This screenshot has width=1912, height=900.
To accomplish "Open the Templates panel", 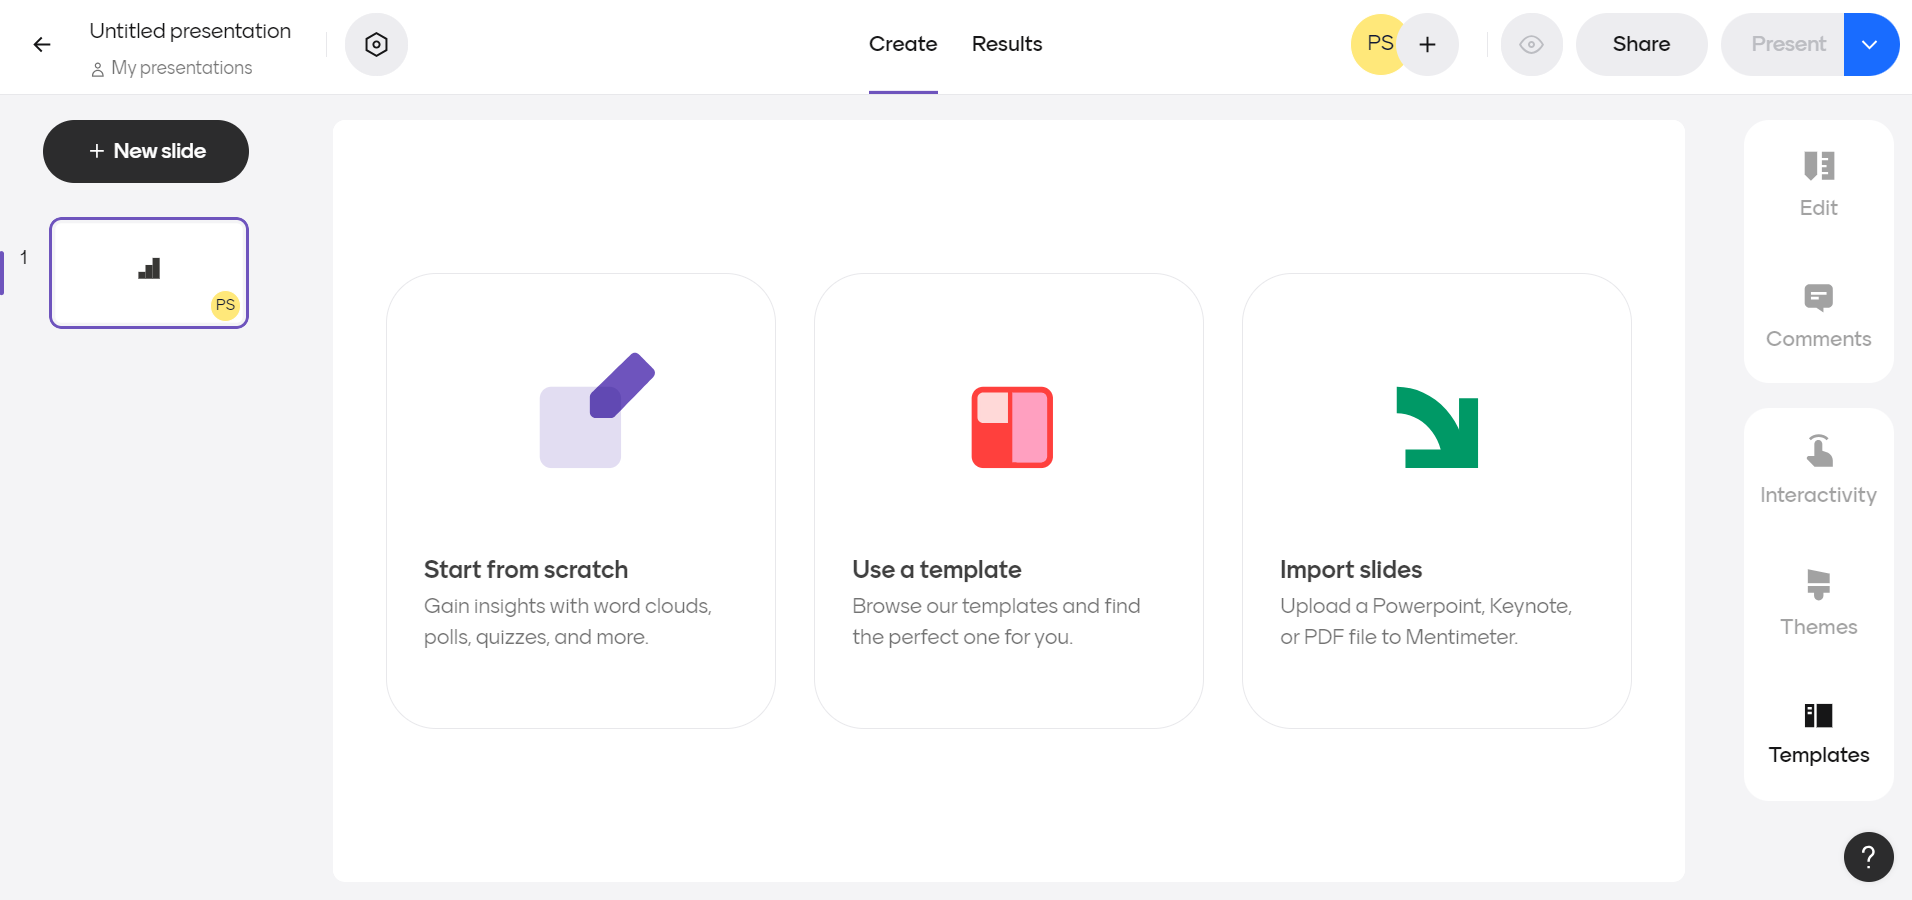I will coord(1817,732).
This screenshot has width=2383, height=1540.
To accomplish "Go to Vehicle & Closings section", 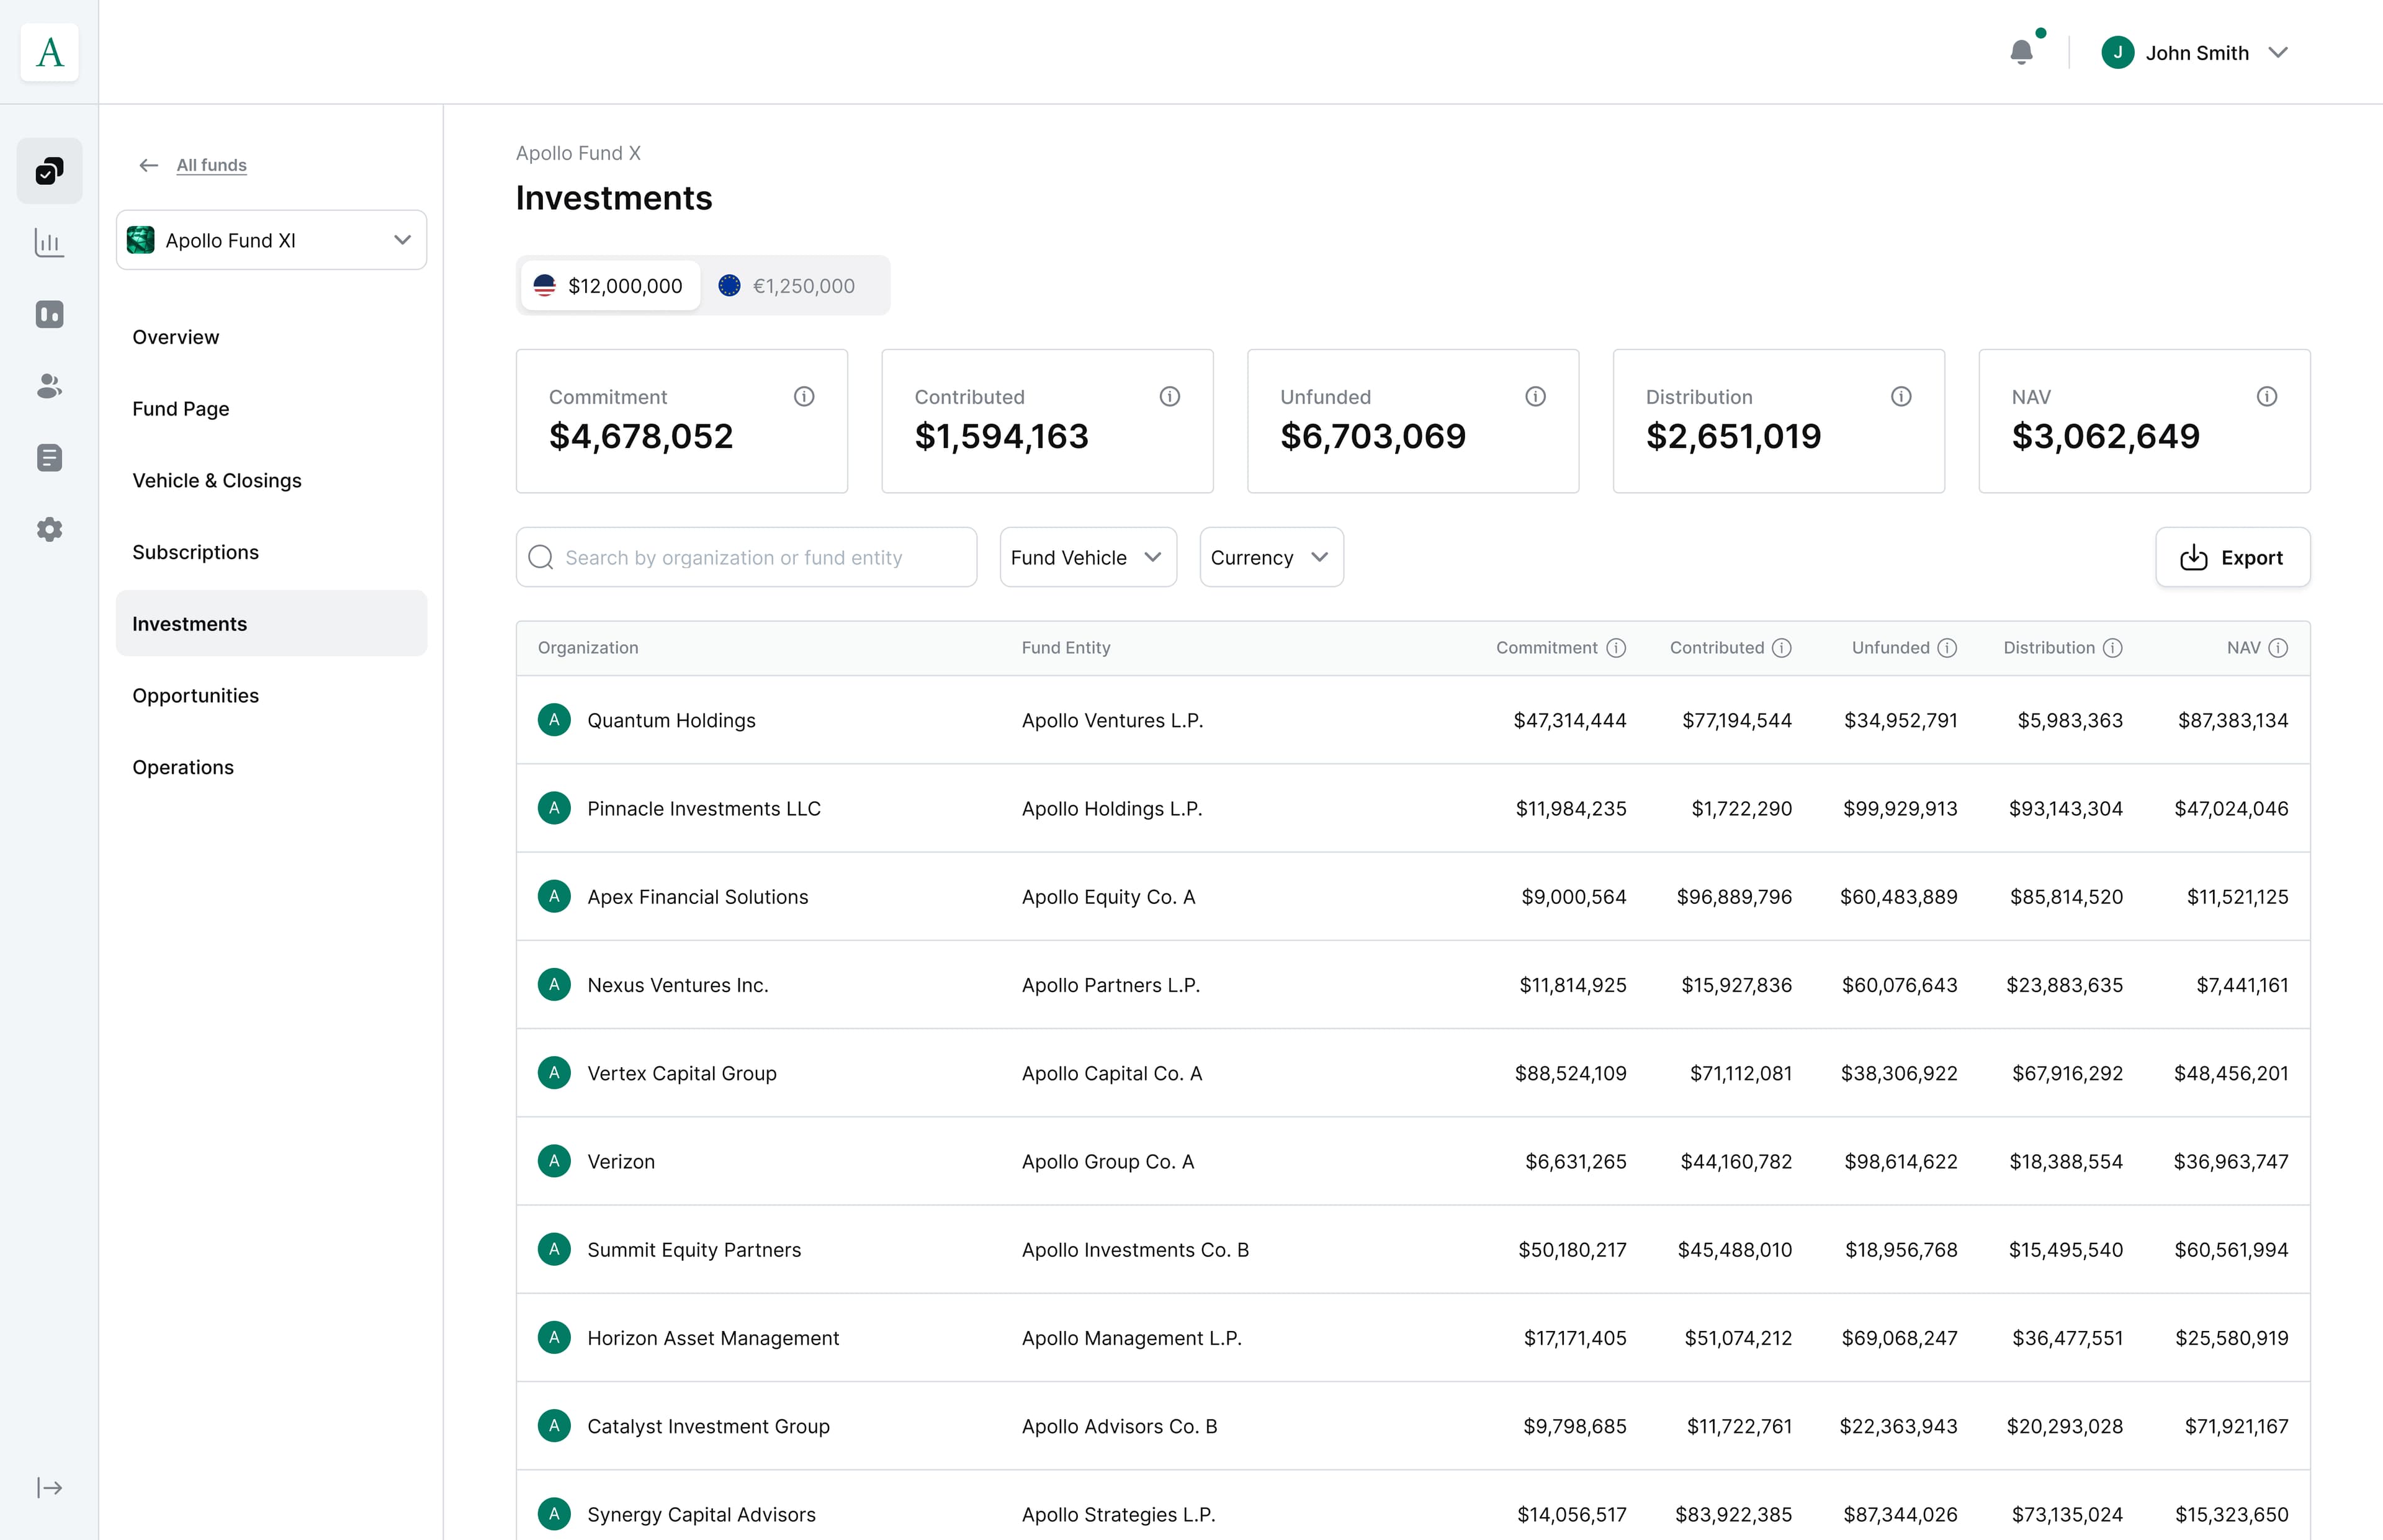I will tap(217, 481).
┄┄┄┄┄┄┄┄┄┄┄┄┄┄┄┄┄┄┄┄
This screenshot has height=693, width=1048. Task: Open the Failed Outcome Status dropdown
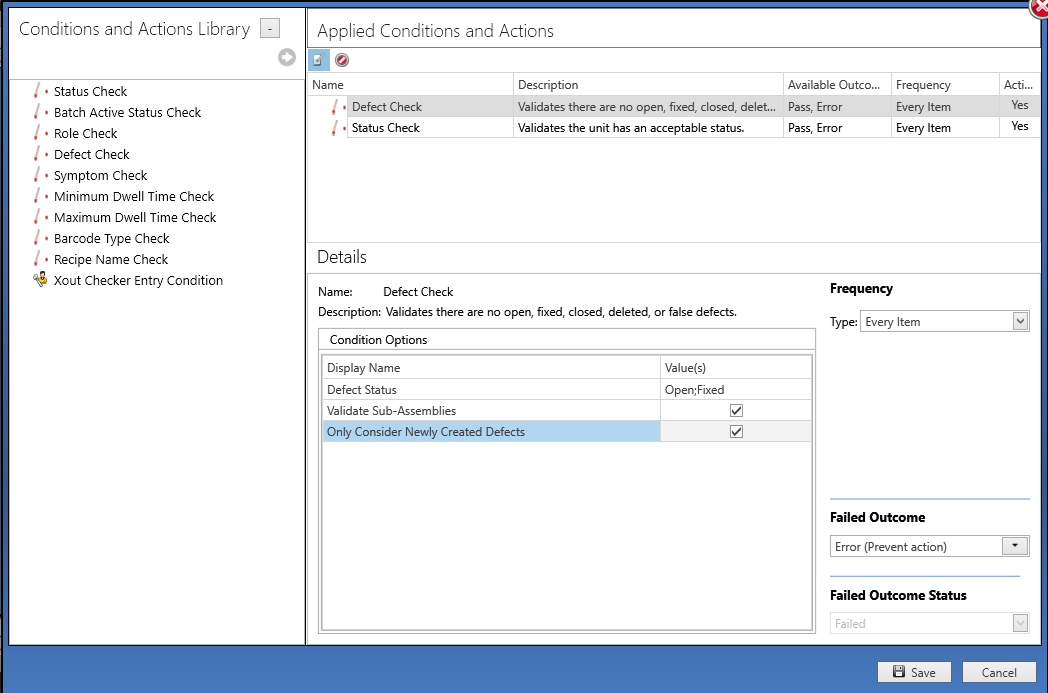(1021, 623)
┄┄┄┄┄┄┄┄┄┄┄┄┄┄┄┄┄┄┄┄
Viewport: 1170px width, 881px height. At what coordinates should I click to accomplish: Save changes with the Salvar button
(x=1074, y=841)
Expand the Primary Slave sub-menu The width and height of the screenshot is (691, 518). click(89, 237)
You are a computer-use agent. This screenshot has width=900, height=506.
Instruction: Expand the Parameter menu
┄┄┄┄┄┄┄┄┄┄┄┄┄┄┄┄┄┄┄┄
▶ _REQUIRED WORK_:
Copy the lines verbatim, from the line containing "You are a computer-use" through the line containing "Instruction: Expand the Parameter menu", both included.

▶ _REPLY_:
You are a computer-use agent. This screenshot has width=900, height=506.
Instruction: Expand the Parameter menu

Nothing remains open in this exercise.